Which lines run from the one with "Task: Open Windows HD Color settings" through the end of the data? Retype them exactly, without pictures.
Start of Materials provided
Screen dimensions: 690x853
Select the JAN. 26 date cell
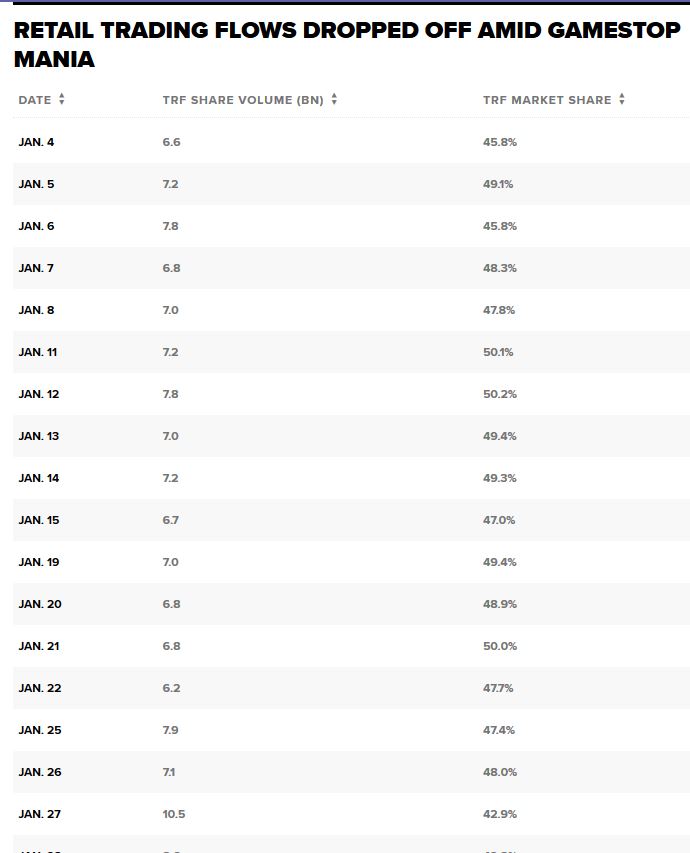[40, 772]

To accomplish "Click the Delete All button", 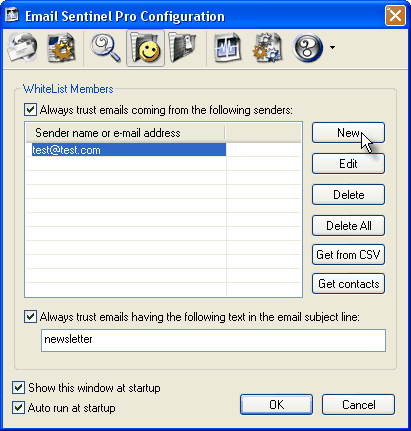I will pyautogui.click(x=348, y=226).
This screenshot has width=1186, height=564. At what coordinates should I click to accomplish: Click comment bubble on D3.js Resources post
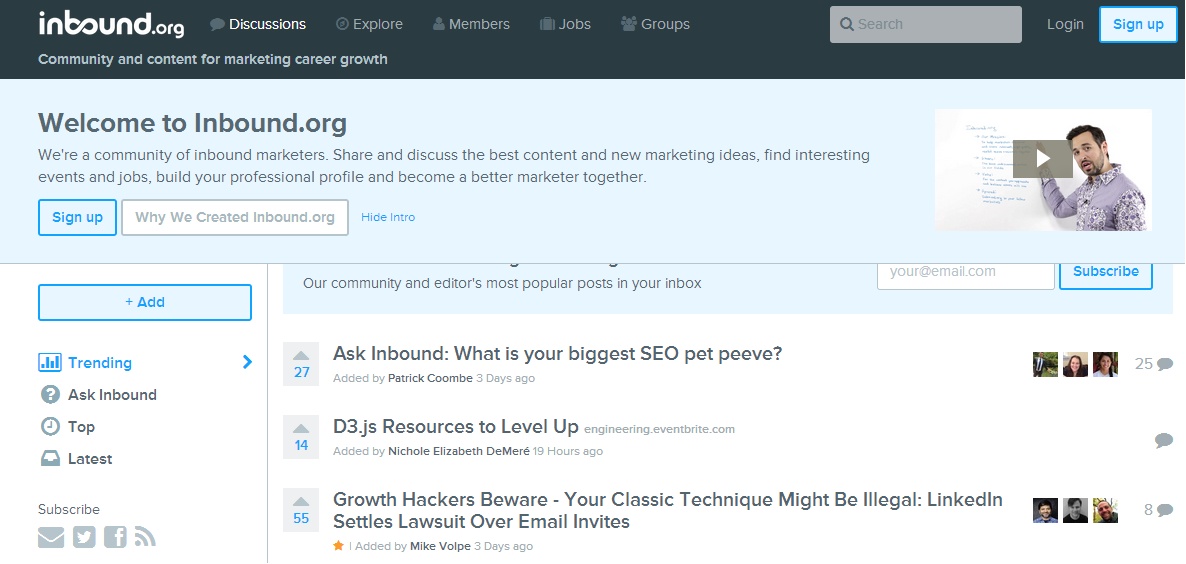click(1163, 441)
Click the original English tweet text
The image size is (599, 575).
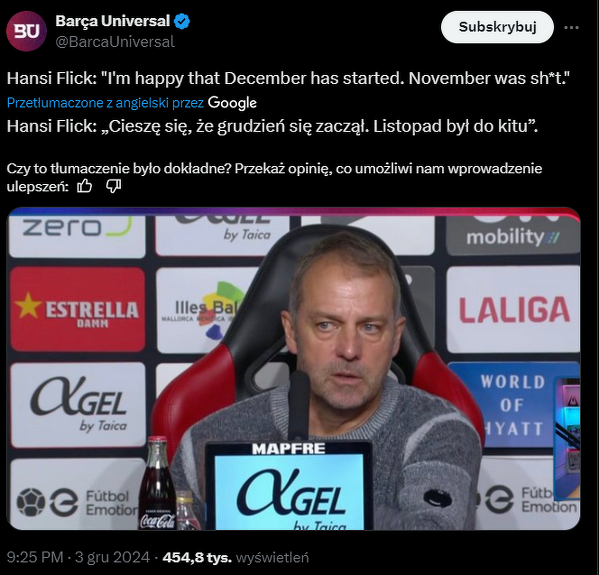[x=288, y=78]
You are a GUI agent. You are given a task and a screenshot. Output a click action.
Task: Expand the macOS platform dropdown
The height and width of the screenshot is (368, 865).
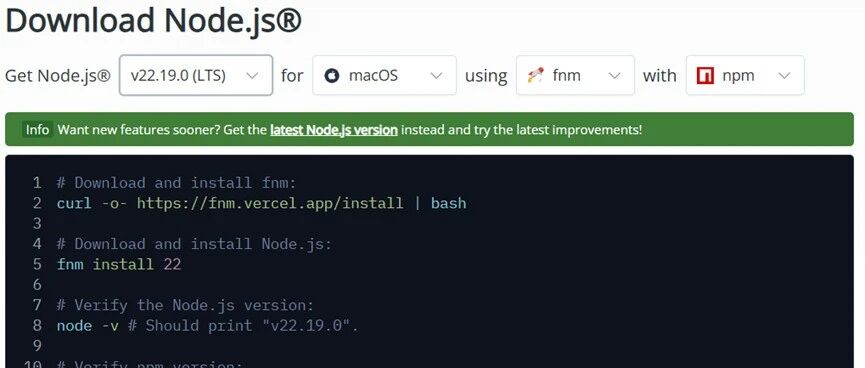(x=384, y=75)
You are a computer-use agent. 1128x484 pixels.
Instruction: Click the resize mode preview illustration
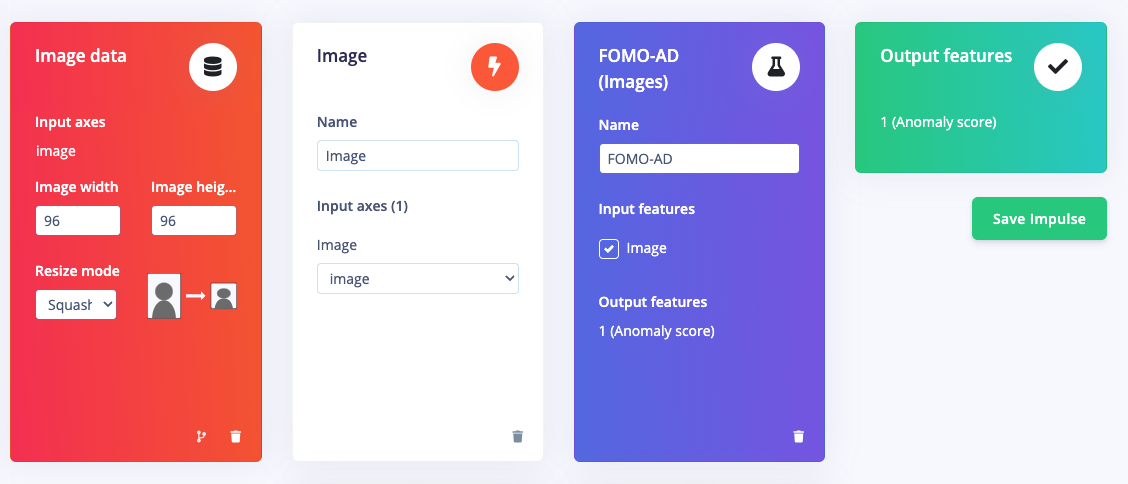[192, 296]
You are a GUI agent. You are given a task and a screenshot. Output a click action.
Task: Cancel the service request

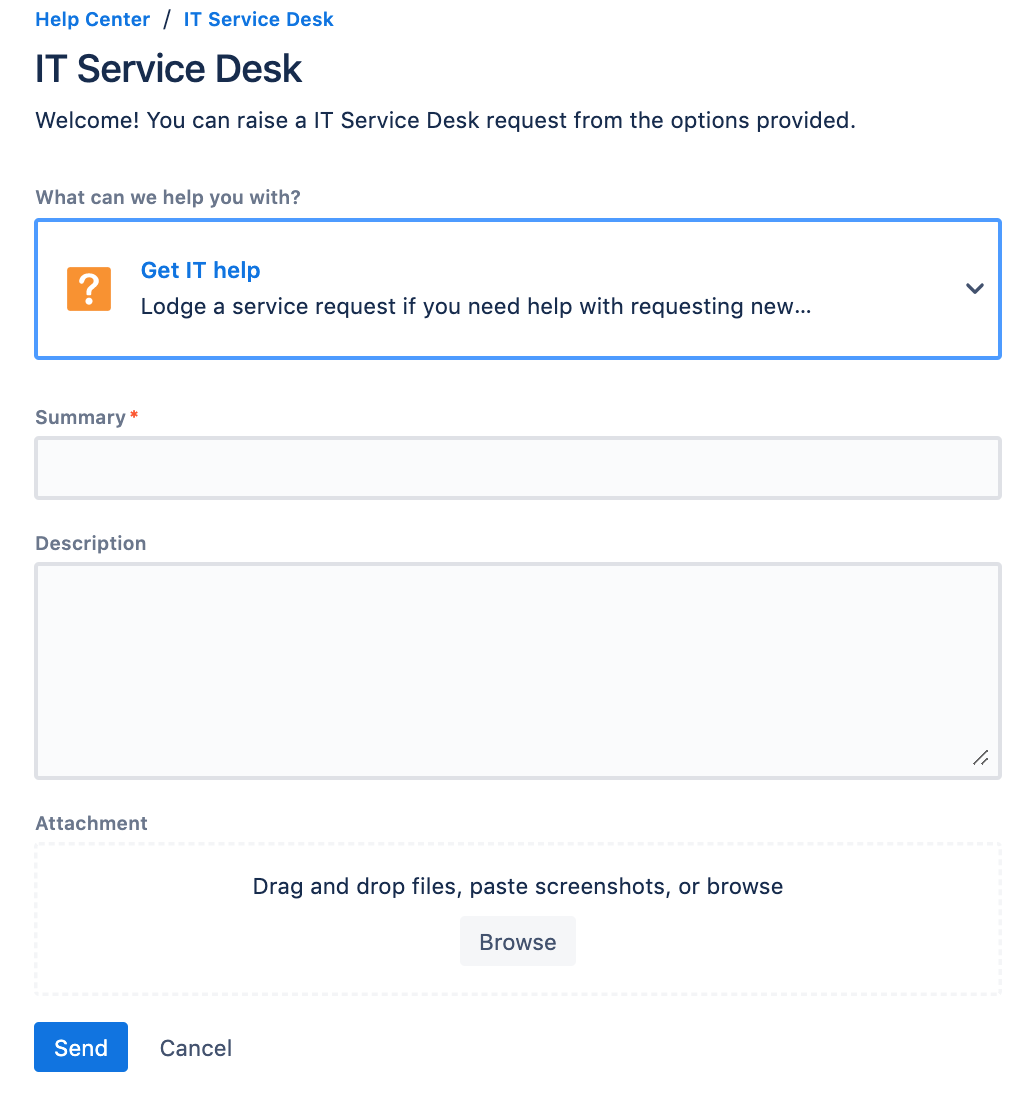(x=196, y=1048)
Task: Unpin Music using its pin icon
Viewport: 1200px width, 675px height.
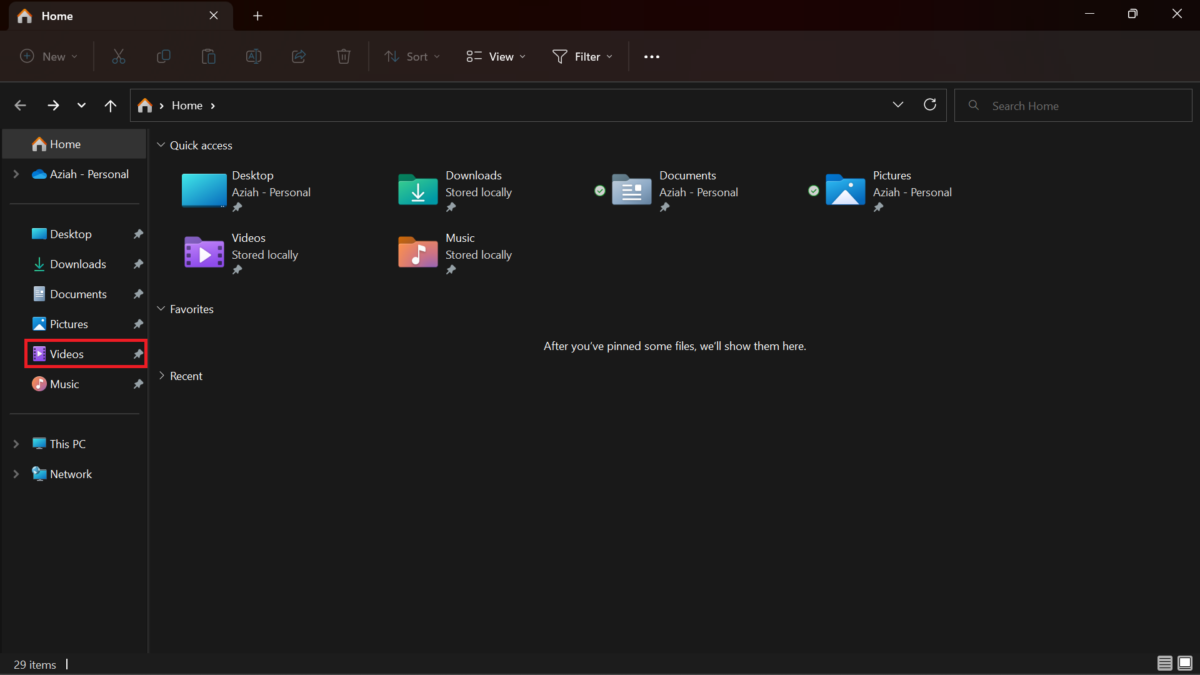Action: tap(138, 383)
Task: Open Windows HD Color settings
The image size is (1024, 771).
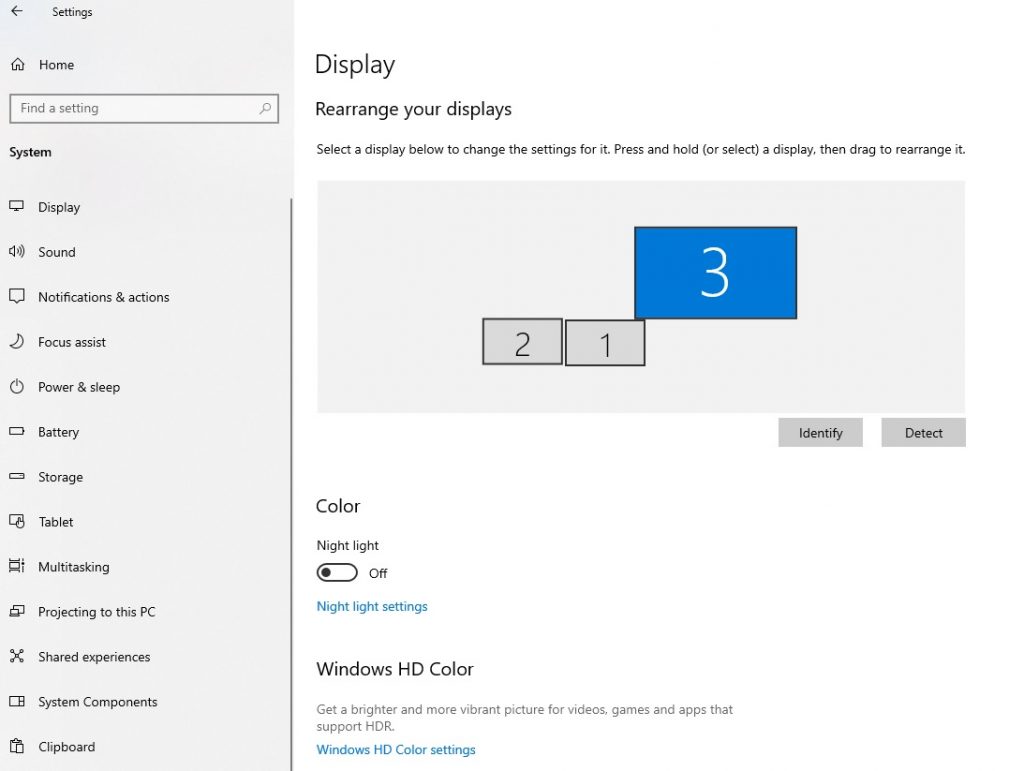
End of Materials provided
### Written response
Task: Open Windows HD Color settings
The image size is (1024, 771).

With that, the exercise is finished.